However, for f(4) through f(7), the second-order differences in TIV\(_{diff2}\) are also added on top of TIV\(_{new}\) and TIV\(_{diff1}\). The value of f(7) is computed from f(1), while f(6) is derived from f(2), and so on. That can be expressed as in (3).

$$\begin{aligned} \begin{array}{c} \mathrm {TIV}\left( i\right) = \mathrm {TIV}_{new}\left( i'\right) + \mathrm {TIV}_{diff1}\left( 2^{s-1}*i'+j\right) \\ \,+\, \mathrm {TIV}_{diff2}\left( 2^{s-1}*i'+j-2^{s-1}\right) \mathrm {for~} j \ge 2^{s-1} \\ \mathrm {where~TIV}_{diff2}\left( k\right) = \mathrm {TIV}\left( k' + 2^{s-1}\right) \\ \,-\, \mathrm {TIV}\left( k' - 2^{s-1}\right) \\ \mathrm {and~}k' = 2 * integer\left( \frac{k}{s^{s-1}}\right) + mod\left( k,2^{s-1}\right) \end{array} \end{aligned}$$
(3)

In summary, when we group values of function f in groups of \(2^s\), the first \(2^{s-1}\) values in every group of \(2^s\) use TIV\(_{new}\) and TIV\(_{diff1}\), while the second \(2^{s-1}\) values use all three tables. Note that every \(2^{s-1}\) entries of TIV\(_{diff2}\) contains one zero entry (i.e., entry 0, 4, 8, etc. in Fig. 5).

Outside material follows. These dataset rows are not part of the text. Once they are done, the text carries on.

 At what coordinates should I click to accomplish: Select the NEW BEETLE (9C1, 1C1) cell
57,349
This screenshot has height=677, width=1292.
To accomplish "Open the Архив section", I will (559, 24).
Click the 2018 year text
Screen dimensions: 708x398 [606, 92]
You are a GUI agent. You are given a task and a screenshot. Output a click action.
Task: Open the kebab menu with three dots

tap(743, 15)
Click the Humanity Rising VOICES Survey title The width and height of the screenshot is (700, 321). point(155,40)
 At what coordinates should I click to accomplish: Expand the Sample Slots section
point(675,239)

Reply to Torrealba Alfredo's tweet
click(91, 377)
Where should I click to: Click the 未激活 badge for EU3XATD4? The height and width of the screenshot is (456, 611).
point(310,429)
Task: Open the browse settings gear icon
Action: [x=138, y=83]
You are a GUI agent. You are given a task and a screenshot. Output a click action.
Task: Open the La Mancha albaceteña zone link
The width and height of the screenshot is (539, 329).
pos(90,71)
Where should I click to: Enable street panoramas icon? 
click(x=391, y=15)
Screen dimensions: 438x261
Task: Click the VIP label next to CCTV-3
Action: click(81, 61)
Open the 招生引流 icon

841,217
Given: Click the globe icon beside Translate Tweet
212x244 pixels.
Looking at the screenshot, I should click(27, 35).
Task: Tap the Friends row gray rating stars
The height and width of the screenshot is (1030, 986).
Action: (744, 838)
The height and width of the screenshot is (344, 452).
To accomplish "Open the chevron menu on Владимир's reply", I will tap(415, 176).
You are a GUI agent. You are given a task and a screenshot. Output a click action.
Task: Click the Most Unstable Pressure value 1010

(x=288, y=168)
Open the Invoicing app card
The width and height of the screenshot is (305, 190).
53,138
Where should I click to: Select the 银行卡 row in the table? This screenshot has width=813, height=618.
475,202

2.3 2T-TIV-IMP Microarchitecture

2T-TIV-IMP [8] improves 2T-TIV [11] by reducing the bit width of TIV\(_{new}\). This is possible when every TIV\(_{diff}\) entry is summed offline with least significant \(w_{diff}\) bits of the corresponding TIV\(_{new}\) entry. As a result of this, the least significant \(w_{diff}\) bits of all TIV\(_{new}\) entries can be zeroed out, hence do not need to be stored, which leads to a bit width of \(w_{new} - w_{diff}\) bits as shown in Fig. 6. On the other hand, TIV\(_{diff}\) entries become 1-bit larger (the \(w_{diff}\) + 1 in Fig. 6) if any TIV\(_{diff}\) entry overflows when summed with \(w_{diff}\) bits of TIV\(_{new}\). If there is no overflow, then the bit width of TIV\(_{new}\) stays the same (\(w_{diff}\)).

Fig. 6.
figure 6

2T-TIV-IMP version of Fig. 4.

This optimization not only reduces the bit width of TIV\(_{new}\) but also makes the subcircuit that sums TIV\(_{new}\) and TIV\(_{diff}\) smaller, when there is overflow resulting in 1 overlap bit, hence TIV\(_{diff}\) with \(w_{diff} + 1\) bits. The optimization can even completely eliminate summing when there is no overflow during offline addition performed to compute the new TIV\(_{diff}\) values. In that case, summing TIV\(_{new}\) and TIV\(_{diff}\) can simply be realized by concatenating them.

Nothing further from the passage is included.